Provided entries:
══════

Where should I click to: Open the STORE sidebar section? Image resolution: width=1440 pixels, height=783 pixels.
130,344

══════

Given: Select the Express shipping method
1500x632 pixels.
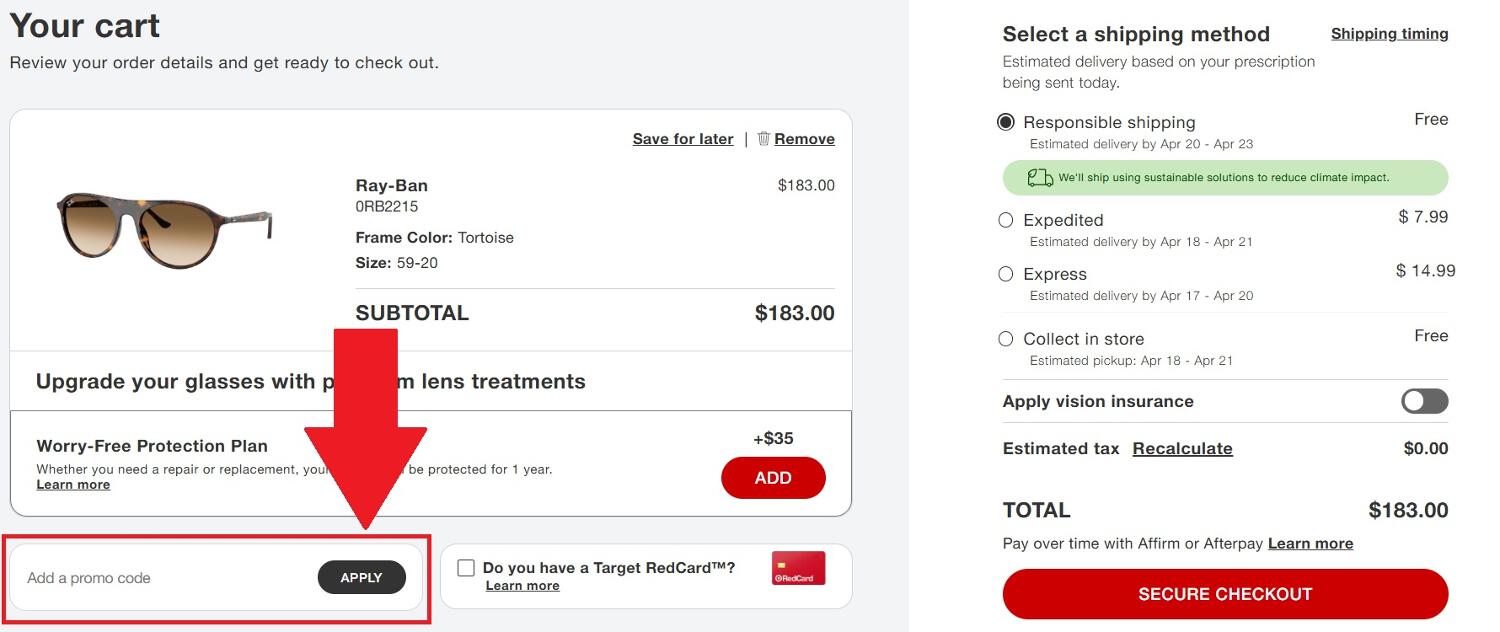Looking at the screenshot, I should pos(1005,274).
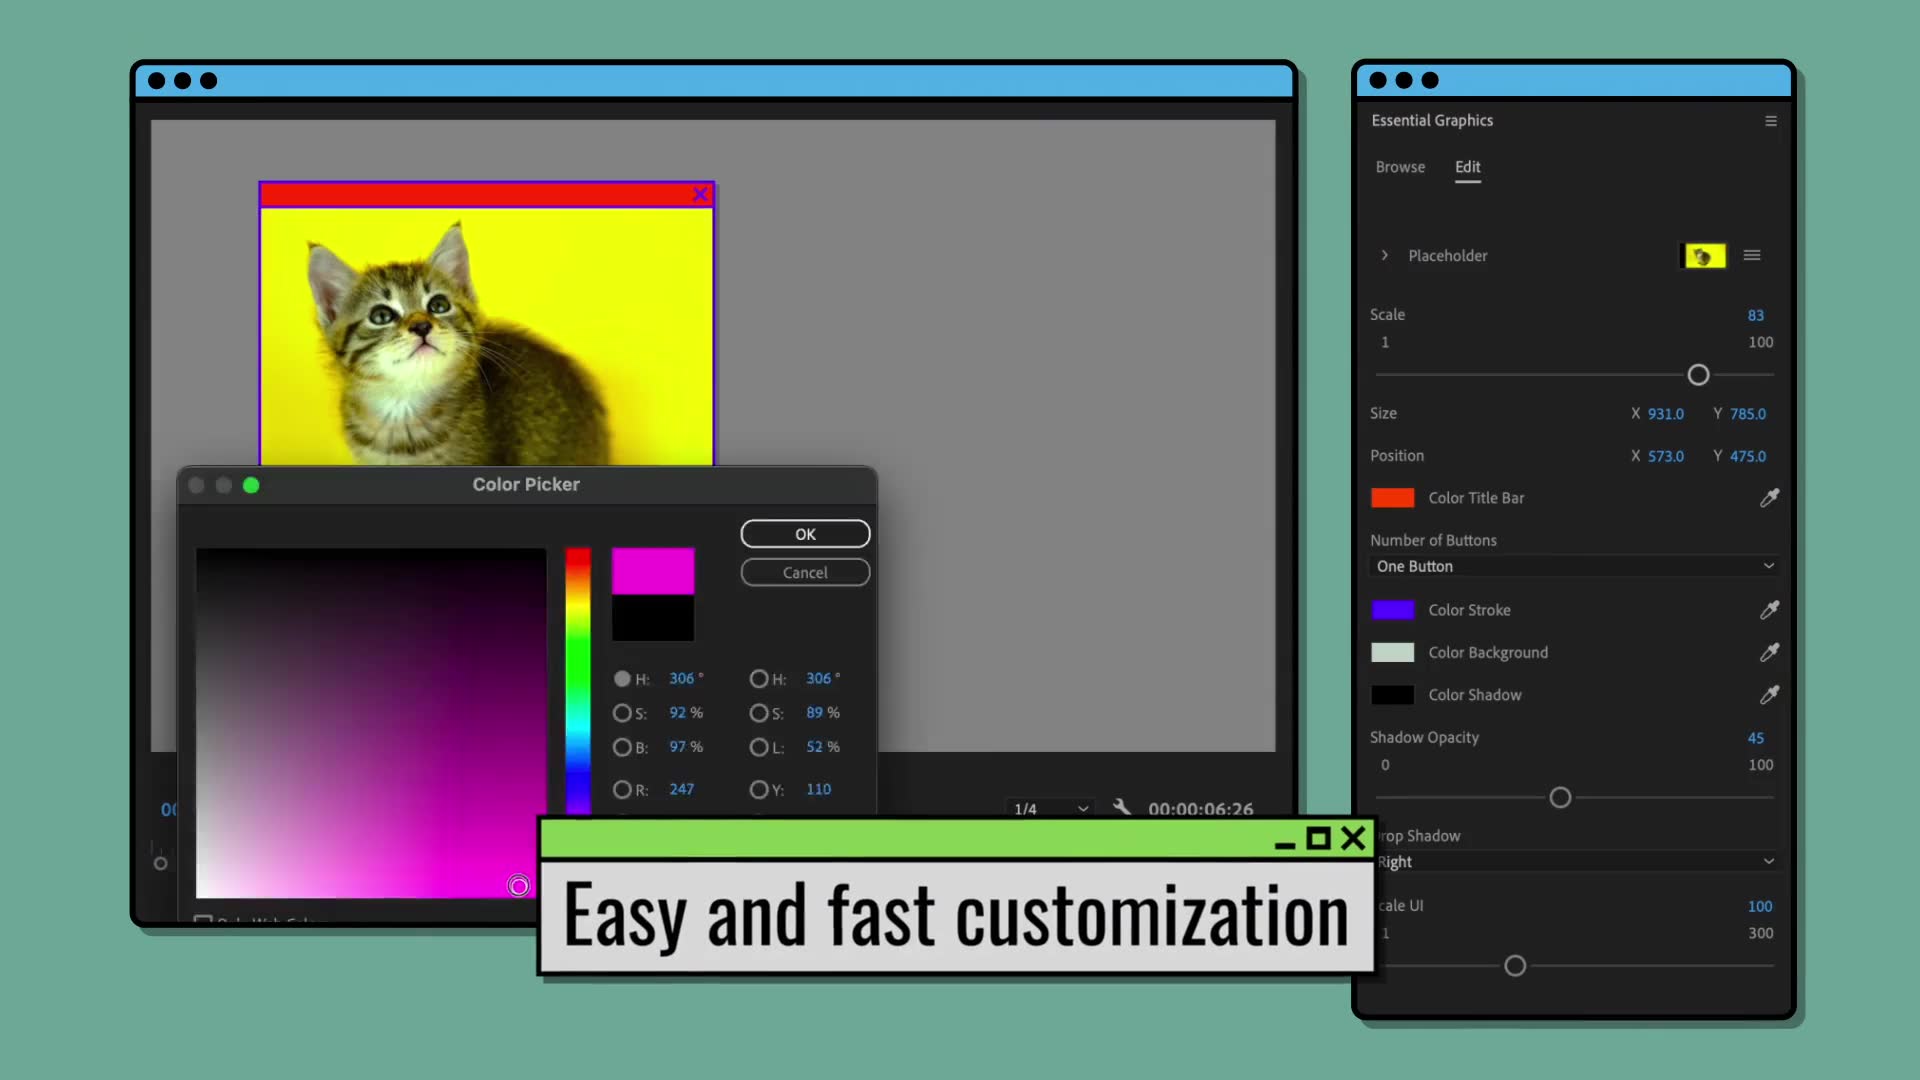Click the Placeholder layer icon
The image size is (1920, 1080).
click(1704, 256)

══════

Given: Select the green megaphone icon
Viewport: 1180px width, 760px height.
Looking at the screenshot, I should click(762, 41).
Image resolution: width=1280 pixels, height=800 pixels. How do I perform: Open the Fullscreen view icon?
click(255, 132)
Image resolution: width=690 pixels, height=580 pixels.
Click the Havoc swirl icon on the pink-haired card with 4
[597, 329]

══════

Action item:
Wherever the word "Select" appears in the data, return the whole line.

Task answer:
Given: Select the Express shipping method
Given: Select the green megaphone icon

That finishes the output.